SE350 Team

Correlation measures association or dependency quantitatively

\[ r=\frac{1}{(n-1)}\sum\limits_{i=1}^{n}\left( \frac{(x_i-\bar{x})}{s_x}\right)\left( \frac{(y_i-\bar{y})}{s_y}\right) \]

- Between -1 and 1
- \( R >0 \) indicates positive relationship
- \( R<0 \) indicates negative relationship
- When r is close to 1 or negative 1, the association is strong, but close to 0 indicates a weak association

use the *CORREL()* command in Excel or the *cor(x,y)* command in *R*

The process of using data to formulate relationships is known as regression analysis.

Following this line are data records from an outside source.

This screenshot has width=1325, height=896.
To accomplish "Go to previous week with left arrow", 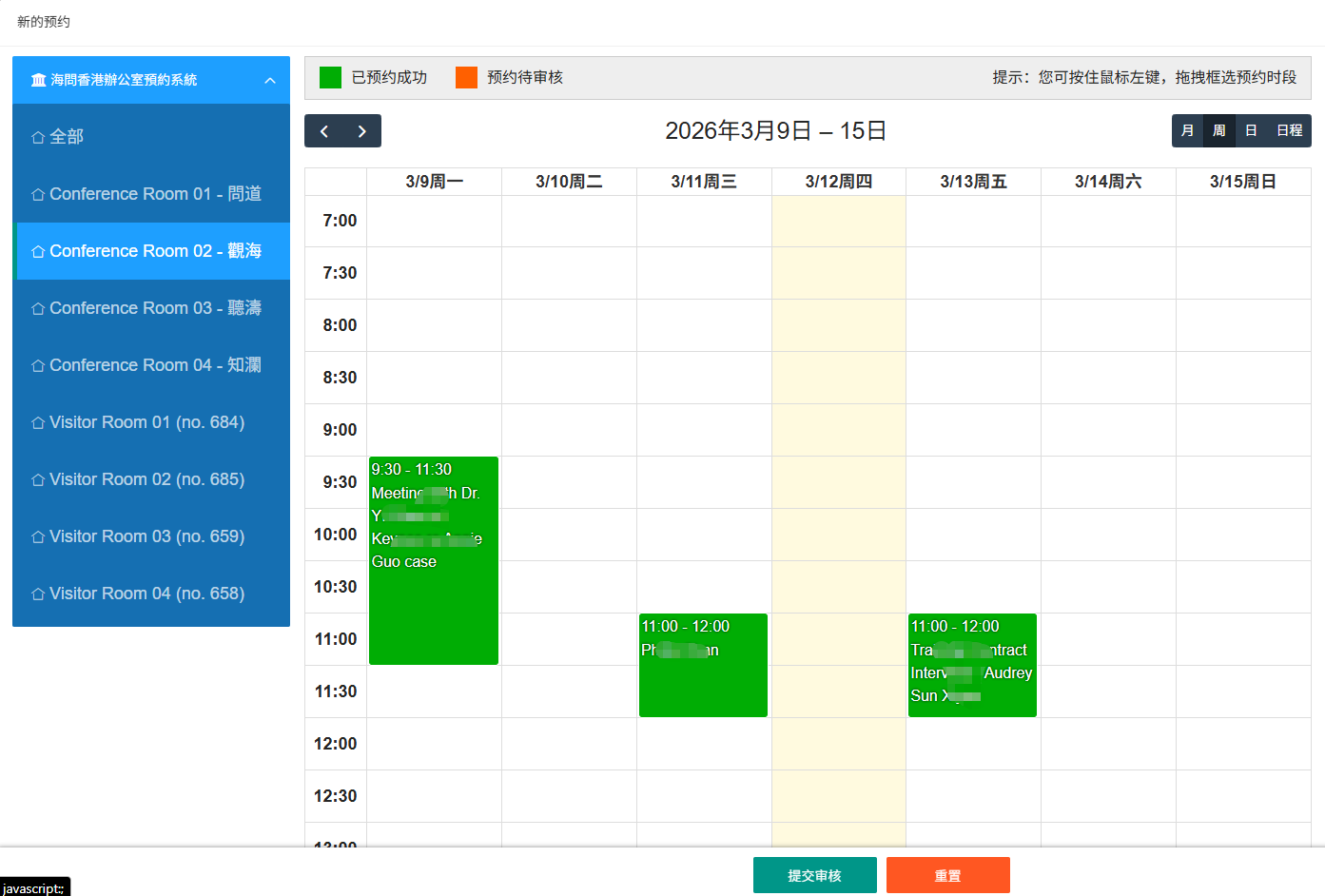I will [324, 131].
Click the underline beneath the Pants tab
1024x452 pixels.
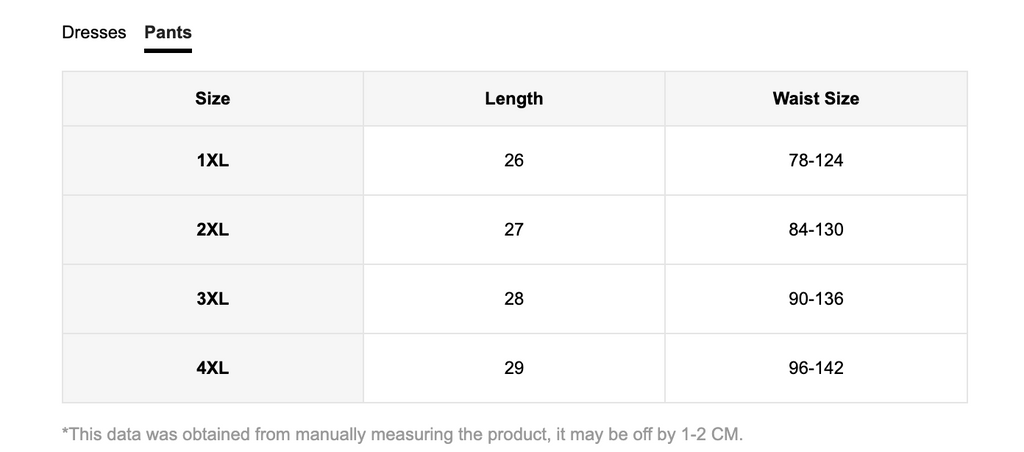pos(168,50)
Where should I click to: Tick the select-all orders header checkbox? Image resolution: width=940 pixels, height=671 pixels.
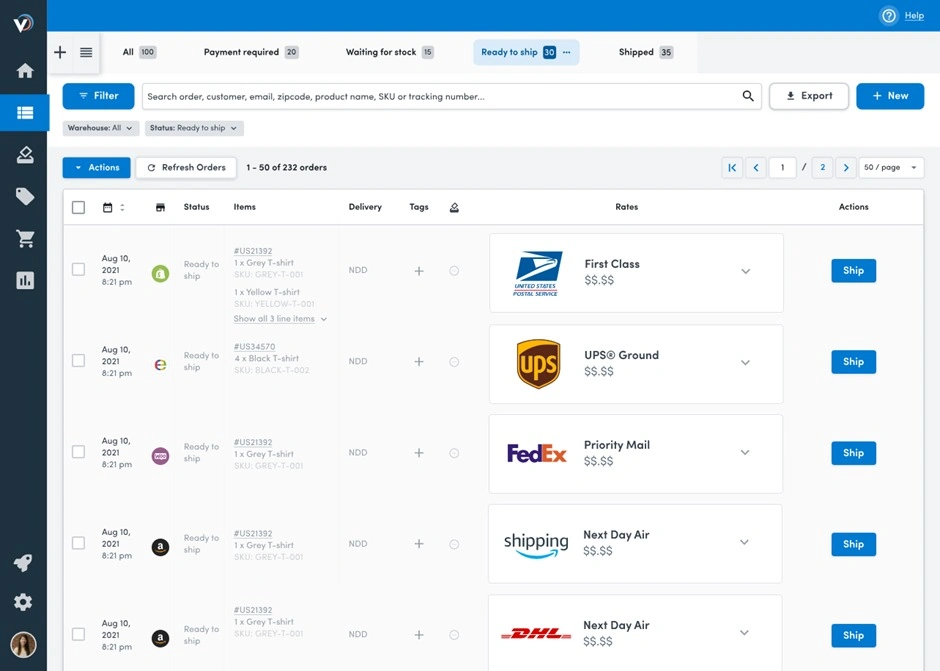coord(79,207)
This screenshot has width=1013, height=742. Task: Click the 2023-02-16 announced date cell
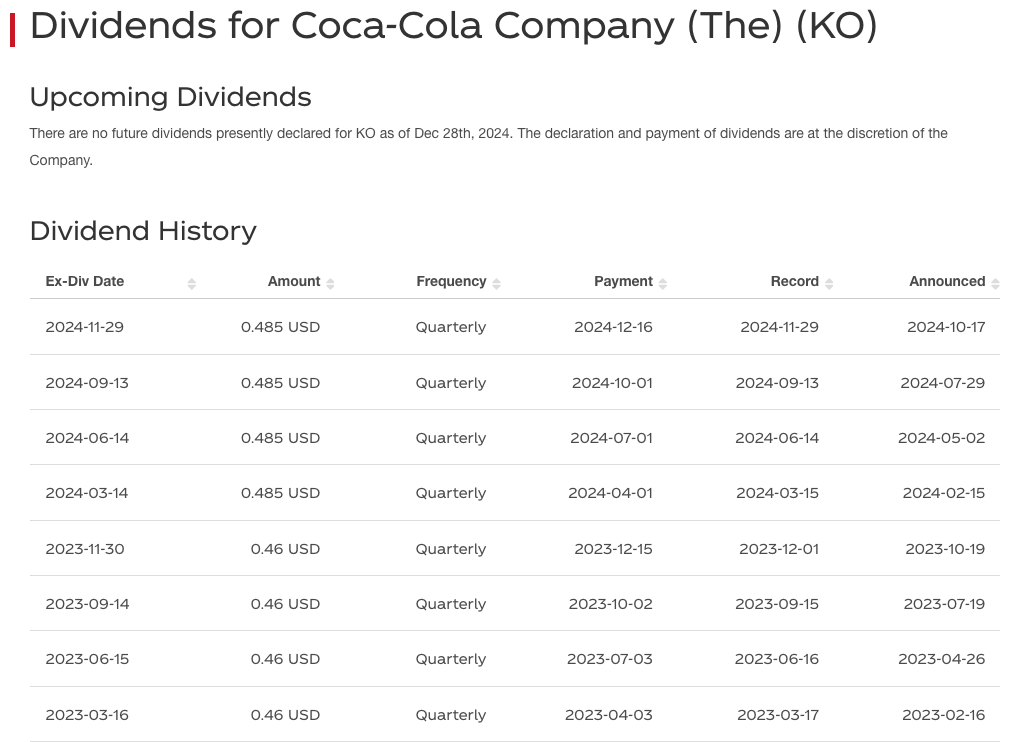click(944, 715)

- Response Variable: the variable that will be predicted by the values of other variables
- Explanatory Variables: These variables can explain quantitatively, at least in part, the values of the the response variable.
- Simple Regressions: One explanatory variable (this lesson)
- Multiple Regressions: More than one explanatory variable (next lesson)

Regressions models can fall into two other categories: Linear (SE350) or Nonlinear (Not SE350).

Regression is a means to find the line that most closely matches the observed relationship between x and y. \[ y=a+bx+e \]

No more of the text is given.